I also lived with Zandra for three months. It was hard going getting up at 6.30am and coming back from work at 9.30, but we became close and I realised how hard she has worked to get where she is.

She is only able to spend half her time in the UK - this means that when she's here she has to fit 100 per cent of her work into half the time it would usually take. The rest of her time she spends in her studio in California. She has helpers who work through the night with her, and she rarely goes to bed before 3am. She's usually up all night faxing California, because she needs to keep in constant touch with her other studio. She lives on three hours sleep a night, which amazes everyone who works for her. The remarkable thing is that she doesn't seem to get tired. She can get ratty at times, but you just have to let it go above your head. I'm the kind of person who avoids arguments anyway; having a row doesn't achieve anything, and if she blows her top it's just for a few minutes. There have been occasions when we've told her to lie down, almost strapping her to the bed. But as long as she's busy she seems to pull herself through. She says that she likes being surrounded by young people because she finds them inspiring. Although she's often out in the evening she doesn't really like leaving us and will come back at midnight and start working again. She also lives for her friends, who include the sculptor Andrew Logan and the painter Duggie Fields.

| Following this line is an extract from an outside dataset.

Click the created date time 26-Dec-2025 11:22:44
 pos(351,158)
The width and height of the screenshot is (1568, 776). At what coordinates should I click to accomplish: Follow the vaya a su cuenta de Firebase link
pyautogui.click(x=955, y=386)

My job changes from day to day, but it includes driving Zandra to the airport, lending out garments to magazines who need them for retrospective features on, say, the Seventies, and giving the students their tasks when Zandra's away. She usually has three to four students living in her flat above the offices, which helps to make the studio a friendly environment in which to work.

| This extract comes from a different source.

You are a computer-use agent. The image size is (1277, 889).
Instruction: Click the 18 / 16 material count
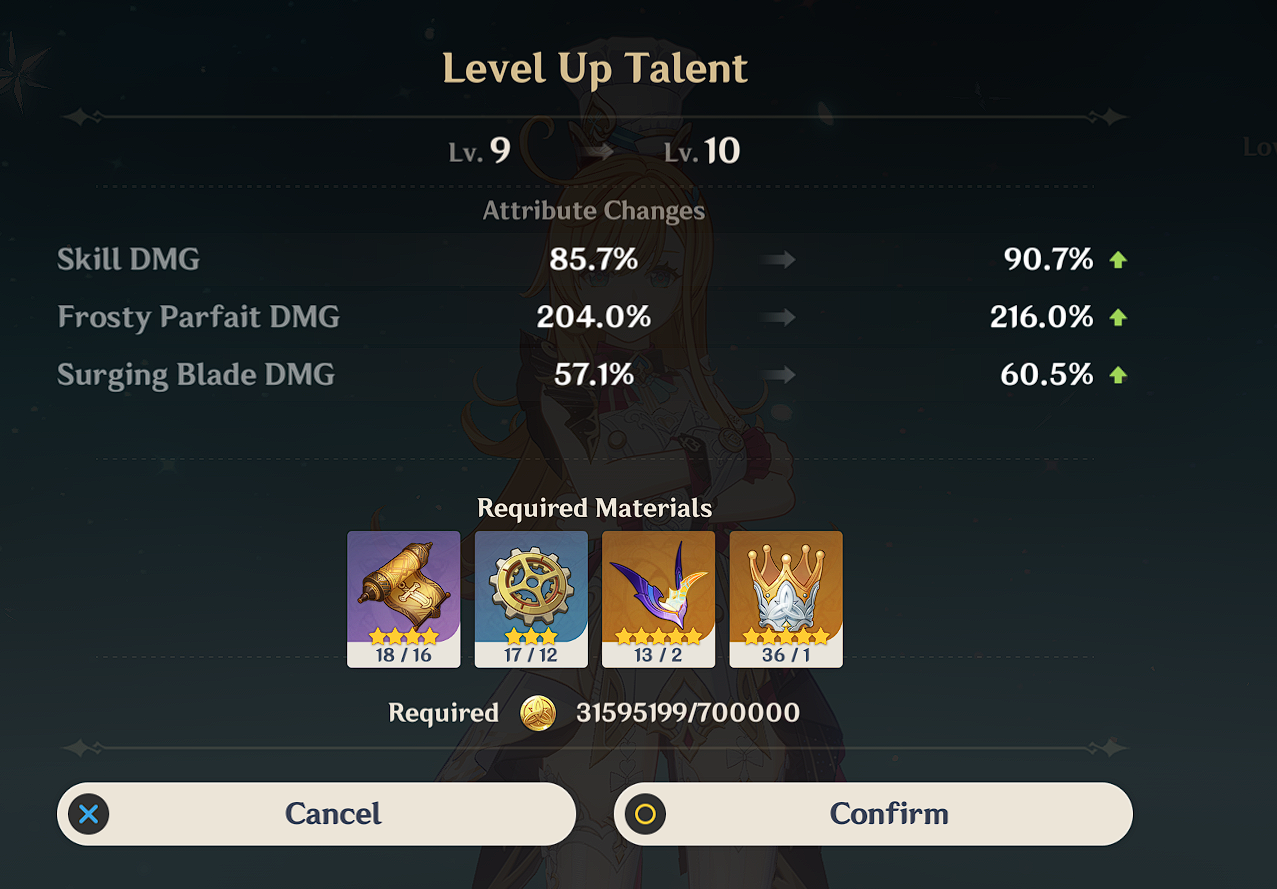(404, 655)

We recently moved the studio to Bermondsey, where Zandra intends to house the Museum of Fashion and Textiles. We had to dismantle all the equipment and storage units, which was hard going - loading everything from print tables to screens into Zandra's small van. Since I became involved in the setting up of the museum I have been responsible for co-ordinating the board meetings, keeping the trustees up-to-date on progress, writing up the minutes from meetings, cataloguing the clothes and liaising with designers like Mary Quant and the Jean Muir studio over the images for the catalogue. It's fascinating to watch the project evolve, particularly since it will be the first museum of its kind in the UK. When we were refused Lottery funding for the museum it was a real disappointment, but it didn't put Zandra off, it just made her all the more determined to get funding from private investors.

I've changed as a person since I've worked for Zandra. I've become more confident. I no longer get flustered if someone like Joanna Lumley calls up or Lulu answers her mobile from the dentist's chair. I feel I can now accept celebrities as ordinary people, a skill which came in useful when I was recently asked to organise Zandra's party to celebrate her receiving a CBE.

Zandra isn't really an eccentric person herself, and when you are working for her you don't have to pretend to be something you're not. I'm not a trained secretary and I would be bored sitting at a computer all day. I very much like the creative side of my work and I'm willing to do anything. I've encountered so much variety within this job that I feel that in the future I could branch out in many different ways; I certainly don't feel that I've been steered in one direction. But it's nice to go back to Kent to the home I share with my parents at the end of the day and relax away from it all.

I've been proud to be part of Zandra's work and I wouldn't want to leave her until I saw the museum open, which is scheduled for the year 2000. Whenever I work at one of Zandra's shows now I join the audience in time to see everyone applaud her arrival on stage. It always gives me a huge sense of admiration for her.